━━ PAGE TEXT

Radoop Nest parameters

You define cluster connection details in the connection parameter of the Radoop Nest operator. If you change this parameter, the client immediately tests the connection (indicated by a progress bar in the lower right corner) and raises a warning if the connection test fails.

Additional parameters of the Radoop Nest operator:

Parameter Description
table prefix During a process run, Radoop creates temporary objects in Hive. The object names start with the prefix defined with this parameter. You can allow user-specified prefixes during process design or set a default value for this parameter with the table.prefix global property.
change sample size Overrides the output sample size for this subprocess. By deafult this parameter is set to false which means that the sample_size.overall property determines the sample size.
sample size Sample size for Hadoop data sets on the Nest output; zero uses the full sample. This option is only available if change sample size is checked.
hive file format / impala file format Defines the storage format for Hive tables to use inside the nest. This setting applies to both temporary and permanent Hive tables, although you can override the storage format of permanent tables with the Store in Hive and Read CSV operators. By default, the storage format is not specified and Radoop uses the Hive server or Impala default settings (usually TEXTFILE format). You can explicitly define TEXTFILE as the format, which has the advantage of providing human-readable data to the distributed file system. Change this parameter if you want to use more advanced file formats for optimized performance (smaller size and faster processing).
Impala connections only: reload impala metadata (advanced parameter) Calls invalidate metadata statement on the selected tables or the whole database if tables are not specified. This reloads the metadata in Impala from the Hive metastore so you can use all Hive tables and views in your process.
Impala connections only: tables to reload (advanced parameter) Call invalidate metadata on certain tables or the whole database if tables are not specified. Consider setting this parameter if your database contains a large number of tables.
cleaning (advanced parameter) Defines whether Radoop should delete temporary objects after a process finishes. The default behavior (true/checked) deletes the objects, which is highly recommended since your cluster could soon fill with temporary objects. You may want to uncheck this for a short period, for example to debug a process. You can easily delete these objects afterwards.
auto convert (advanced parameter) If true/checked (the default), data sets consumed at Radoop Nest input ports (and stored in operative memory) are immediately pushed to the cluster. Data is written to a temporary Hive table and is ready to serve as operator input inside the nest. If set to false/unchecked, only operators inside the nest write data to the cluster (usually when they consume it on their input ports). In this case you can also operate on in-memory data sets inside the nest, but you rarely need to do this.

Radoop Nest input

Radoop allows you to combine memory-based and cluster-based operators in the same process. On its input port, Radoop Nest imports data from the client's operative memory to the cluster. The operators inside the nest consume and produce HadoopExampleSet objects (the cluster-based variant of the standard ExampleSet object). The HadoopExampleSet stores the data in Hive, in a temporary or permanent table or view, and has a minimal footprint on the client's operative memory. You can, of course, also process data that already resides on the cluster or import data directly to the cluster so that you do not have to use any of the Radoop Nest input ports. Instead, just access or import the data in a subprocess. The following is an example of a subprocess inside Radoop Nest.

━━━━

PROMPT A:
Quote the passage of the Radoop Nest page between "sample size Sample" and "size is checked.", inclusive.
PROMPT B:
Lay out the lines of the entries between the lines holding "The image size is (1266, 712)." and "pyautogui.click(x=333, y=68)", inclusive, as a numbered list with blank lines left out.

━━ RECORDS SHOWN

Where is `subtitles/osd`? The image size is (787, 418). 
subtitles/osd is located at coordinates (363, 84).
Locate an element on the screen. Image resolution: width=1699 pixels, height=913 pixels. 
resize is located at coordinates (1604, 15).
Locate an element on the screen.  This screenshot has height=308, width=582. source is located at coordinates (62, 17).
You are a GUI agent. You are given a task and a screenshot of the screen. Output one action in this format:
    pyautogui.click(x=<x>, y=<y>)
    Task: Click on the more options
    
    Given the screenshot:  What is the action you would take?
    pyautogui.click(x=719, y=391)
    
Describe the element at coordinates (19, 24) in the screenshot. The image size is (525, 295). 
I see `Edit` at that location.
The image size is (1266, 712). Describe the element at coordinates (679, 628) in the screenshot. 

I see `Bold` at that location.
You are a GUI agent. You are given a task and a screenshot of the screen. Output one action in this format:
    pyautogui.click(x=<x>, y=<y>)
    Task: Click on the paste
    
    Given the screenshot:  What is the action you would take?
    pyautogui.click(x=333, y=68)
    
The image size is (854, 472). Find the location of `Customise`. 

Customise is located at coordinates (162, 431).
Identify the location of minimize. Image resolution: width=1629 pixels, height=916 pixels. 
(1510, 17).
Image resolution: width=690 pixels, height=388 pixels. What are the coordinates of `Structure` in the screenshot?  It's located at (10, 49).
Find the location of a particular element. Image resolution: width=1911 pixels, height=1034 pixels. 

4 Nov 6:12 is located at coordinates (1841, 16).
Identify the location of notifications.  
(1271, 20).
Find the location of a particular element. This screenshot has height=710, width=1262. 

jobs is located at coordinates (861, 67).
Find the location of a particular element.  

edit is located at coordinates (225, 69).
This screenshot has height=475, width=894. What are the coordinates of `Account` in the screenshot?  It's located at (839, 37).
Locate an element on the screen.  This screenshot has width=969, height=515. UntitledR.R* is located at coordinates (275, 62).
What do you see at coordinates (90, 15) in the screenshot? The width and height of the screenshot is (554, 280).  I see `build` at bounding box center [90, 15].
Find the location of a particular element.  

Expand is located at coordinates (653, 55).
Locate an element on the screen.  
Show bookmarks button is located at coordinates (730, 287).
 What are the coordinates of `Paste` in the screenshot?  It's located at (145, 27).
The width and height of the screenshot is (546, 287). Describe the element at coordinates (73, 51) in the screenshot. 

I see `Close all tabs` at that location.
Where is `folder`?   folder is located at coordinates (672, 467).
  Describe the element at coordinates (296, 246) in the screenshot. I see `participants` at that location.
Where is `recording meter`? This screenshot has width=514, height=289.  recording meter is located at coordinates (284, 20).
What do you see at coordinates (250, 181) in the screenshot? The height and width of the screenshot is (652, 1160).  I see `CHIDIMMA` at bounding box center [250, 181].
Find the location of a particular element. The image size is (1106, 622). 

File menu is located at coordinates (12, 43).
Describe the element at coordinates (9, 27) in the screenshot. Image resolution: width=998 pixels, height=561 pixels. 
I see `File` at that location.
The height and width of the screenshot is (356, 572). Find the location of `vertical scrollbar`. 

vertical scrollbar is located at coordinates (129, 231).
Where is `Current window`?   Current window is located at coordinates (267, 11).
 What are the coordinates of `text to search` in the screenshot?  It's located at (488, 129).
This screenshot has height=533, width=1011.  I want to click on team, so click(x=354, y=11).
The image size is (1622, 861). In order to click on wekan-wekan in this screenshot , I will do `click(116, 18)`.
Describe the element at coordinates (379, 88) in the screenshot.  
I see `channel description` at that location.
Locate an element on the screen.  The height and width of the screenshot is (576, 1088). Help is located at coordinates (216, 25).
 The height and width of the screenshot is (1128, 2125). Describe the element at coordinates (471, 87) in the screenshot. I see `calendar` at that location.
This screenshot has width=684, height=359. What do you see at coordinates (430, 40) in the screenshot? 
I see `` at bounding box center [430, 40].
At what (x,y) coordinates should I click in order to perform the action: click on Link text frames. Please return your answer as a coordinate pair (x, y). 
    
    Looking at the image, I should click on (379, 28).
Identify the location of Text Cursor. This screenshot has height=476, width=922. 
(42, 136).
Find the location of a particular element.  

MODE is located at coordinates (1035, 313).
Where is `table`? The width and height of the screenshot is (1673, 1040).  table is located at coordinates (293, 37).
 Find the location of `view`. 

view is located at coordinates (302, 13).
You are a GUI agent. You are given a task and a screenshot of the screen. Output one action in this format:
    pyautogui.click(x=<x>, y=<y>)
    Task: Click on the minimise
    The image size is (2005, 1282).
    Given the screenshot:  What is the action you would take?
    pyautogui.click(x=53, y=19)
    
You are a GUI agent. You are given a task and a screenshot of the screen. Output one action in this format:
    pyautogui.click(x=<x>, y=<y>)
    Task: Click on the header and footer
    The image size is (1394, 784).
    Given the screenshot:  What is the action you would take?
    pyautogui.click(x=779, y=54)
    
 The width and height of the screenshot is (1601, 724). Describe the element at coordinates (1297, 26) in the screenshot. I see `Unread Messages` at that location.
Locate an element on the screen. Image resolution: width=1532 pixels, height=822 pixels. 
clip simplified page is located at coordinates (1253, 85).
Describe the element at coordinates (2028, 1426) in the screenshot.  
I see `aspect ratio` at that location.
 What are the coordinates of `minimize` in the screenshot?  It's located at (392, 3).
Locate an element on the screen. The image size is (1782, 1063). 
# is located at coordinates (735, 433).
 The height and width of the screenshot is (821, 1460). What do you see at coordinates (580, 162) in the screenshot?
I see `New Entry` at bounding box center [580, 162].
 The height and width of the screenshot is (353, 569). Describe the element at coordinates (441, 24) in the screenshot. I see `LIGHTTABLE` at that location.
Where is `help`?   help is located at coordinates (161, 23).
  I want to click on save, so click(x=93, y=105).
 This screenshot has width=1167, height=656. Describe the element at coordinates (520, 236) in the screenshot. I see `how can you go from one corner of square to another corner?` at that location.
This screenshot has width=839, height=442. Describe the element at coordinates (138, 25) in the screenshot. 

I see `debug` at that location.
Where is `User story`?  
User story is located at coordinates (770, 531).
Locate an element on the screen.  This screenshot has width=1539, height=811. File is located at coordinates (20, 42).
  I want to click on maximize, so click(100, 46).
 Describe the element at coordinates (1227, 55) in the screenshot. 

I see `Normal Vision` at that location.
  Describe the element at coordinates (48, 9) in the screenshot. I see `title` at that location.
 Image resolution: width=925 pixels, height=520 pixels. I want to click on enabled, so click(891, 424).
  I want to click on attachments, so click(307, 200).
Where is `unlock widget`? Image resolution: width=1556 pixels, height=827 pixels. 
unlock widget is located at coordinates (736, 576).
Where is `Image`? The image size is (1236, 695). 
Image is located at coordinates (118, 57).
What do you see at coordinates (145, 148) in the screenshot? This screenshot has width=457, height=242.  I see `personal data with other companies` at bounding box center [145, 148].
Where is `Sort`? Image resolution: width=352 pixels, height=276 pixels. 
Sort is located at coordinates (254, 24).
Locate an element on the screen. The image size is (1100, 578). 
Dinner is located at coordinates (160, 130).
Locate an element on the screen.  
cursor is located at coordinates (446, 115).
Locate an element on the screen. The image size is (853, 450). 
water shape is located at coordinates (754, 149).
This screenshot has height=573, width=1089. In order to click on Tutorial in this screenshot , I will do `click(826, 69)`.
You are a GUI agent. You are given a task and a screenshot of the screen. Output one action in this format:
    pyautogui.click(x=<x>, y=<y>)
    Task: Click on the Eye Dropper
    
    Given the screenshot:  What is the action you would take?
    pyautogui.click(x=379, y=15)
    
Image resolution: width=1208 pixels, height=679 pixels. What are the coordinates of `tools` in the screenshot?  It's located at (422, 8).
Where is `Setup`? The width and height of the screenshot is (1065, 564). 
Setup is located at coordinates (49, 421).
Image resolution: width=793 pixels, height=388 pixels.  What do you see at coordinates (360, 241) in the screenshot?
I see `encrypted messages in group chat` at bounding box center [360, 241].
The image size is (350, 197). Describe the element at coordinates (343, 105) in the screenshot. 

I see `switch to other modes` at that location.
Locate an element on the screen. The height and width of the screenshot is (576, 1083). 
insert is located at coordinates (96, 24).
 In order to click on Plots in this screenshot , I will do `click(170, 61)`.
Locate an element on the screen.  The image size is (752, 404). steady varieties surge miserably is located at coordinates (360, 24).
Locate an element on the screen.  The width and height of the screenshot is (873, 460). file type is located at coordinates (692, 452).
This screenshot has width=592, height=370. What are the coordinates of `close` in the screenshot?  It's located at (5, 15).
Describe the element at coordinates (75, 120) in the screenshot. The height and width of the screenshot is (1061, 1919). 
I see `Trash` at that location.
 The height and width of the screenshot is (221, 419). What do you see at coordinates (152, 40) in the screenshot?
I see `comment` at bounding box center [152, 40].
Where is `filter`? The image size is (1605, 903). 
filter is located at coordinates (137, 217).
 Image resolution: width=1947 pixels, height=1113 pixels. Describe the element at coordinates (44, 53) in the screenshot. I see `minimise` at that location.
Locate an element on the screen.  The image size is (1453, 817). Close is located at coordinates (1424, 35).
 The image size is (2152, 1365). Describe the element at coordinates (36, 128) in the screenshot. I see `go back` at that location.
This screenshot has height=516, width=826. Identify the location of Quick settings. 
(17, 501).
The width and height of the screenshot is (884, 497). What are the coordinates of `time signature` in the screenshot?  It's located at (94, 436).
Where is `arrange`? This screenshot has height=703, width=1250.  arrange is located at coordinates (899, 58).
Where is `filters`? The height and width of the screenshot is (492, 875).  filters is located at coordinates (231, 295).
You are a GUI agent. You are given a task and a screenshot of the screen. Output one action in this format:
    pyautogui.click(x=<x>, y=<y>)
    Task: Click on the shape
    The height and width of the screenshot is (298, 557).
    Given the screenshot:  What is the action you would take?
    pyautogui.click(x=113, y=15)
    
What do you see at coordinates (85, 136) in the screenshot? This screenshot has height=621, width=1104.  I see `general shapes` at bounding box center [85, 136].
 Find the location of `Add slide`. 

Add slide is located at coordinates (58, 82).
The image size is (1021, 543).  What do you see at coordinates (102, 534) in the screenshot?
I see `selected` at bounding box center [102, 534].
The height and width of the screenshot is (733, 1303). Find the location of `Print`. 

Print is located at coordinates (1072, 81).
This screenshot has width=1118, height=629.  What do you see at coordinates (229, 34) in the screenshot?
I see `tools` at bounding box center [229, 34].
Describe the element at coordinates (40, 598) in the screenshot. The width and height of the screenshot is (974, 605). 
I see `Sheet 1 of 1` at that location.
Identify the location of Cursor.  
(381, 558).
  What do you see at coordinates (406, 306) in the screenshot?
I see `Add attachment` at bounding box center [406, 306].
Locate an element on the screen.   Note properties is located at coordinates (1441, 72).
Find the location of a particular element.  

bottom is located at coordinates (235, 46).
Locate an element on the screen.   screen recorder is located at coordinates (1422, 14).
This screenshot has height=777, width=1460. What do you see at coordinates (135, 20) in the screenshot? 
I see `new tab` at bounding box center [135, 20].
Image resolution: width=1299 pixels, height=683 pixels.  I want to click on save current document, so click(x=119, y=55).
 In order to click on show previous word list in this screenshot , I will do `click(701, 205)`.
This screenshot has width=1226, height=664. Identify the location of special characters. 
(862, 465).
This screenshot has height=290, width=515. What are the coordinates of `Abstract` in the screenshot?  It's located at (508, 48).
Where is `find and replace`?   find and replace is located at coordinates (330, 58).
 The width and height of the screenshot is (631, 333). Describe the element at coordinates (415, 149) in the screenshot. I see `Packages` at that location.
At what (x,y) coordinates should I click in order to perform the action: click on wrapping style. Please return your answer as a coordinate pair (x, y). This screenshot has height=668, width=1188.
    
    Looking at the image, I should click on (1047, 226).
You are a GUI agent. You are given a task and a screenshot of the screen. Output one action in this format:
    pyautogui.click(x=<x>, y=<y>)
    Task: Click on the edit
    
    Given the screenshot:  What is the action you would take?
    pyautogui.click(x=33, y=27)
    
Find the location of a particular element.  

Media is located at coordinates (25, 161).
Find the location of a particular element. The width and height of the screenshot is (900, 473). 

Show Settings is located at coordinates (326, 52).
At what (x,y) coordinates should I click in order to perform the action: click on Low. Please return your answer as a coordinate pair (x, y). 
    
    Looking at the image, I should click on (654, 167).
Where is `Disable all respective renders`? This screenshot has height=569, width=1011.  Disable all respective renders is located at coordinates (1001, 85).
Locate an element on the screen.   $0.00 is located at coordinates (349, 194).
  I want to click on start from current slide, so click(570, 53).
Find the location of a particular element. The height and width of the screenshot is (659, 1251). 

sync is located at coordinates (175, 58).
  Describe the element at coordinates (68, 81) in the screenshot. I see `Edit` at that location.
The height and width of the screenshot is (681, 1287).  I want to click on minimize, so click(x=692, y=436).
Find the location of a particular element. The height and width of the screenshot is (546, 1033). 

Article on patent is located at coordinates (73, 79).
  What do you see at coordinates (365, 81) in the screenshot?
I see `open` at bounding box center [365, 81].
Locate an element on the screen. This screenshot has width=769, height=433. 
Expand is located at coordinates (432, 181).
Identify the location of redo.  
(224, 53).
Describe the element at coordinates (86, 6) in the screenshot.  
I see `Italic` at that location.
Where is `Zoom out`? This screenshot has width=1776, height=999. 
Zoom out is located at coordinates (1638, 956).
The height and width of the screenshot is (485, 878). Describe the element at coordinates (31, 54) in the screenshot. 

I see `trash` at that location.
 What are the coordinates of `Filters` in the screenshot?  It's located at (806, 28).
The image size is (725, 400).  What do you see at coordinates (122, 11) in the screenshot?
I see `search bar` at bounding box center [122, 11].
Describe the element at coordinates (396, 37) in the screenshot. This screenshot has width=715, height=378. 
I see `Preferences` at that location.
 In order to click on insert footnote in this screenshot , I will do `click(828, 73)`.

━━━━

FULL SOLUTION A:
sample size Sample size for Hadoop data sets on the Nest output; zero uses the full sample. This option is only available if change sample size is checked.

FULL SOLUTION B:
1. The image size is (1266, 712). Describe the element at coordinates (679, 628) in the screenshot. 
2. I see `Bold` at that location.
3. You are a GUI agent. You are given a task and a screenshot of the screen. Output one action in this format:
4.     pyautogui.click(x=<x>, y=<y>)
5.     Task: Click on the paste
6.     Given the screenshot:  What is the action you would take?
7.     pyautogui.click(x=333, y=68)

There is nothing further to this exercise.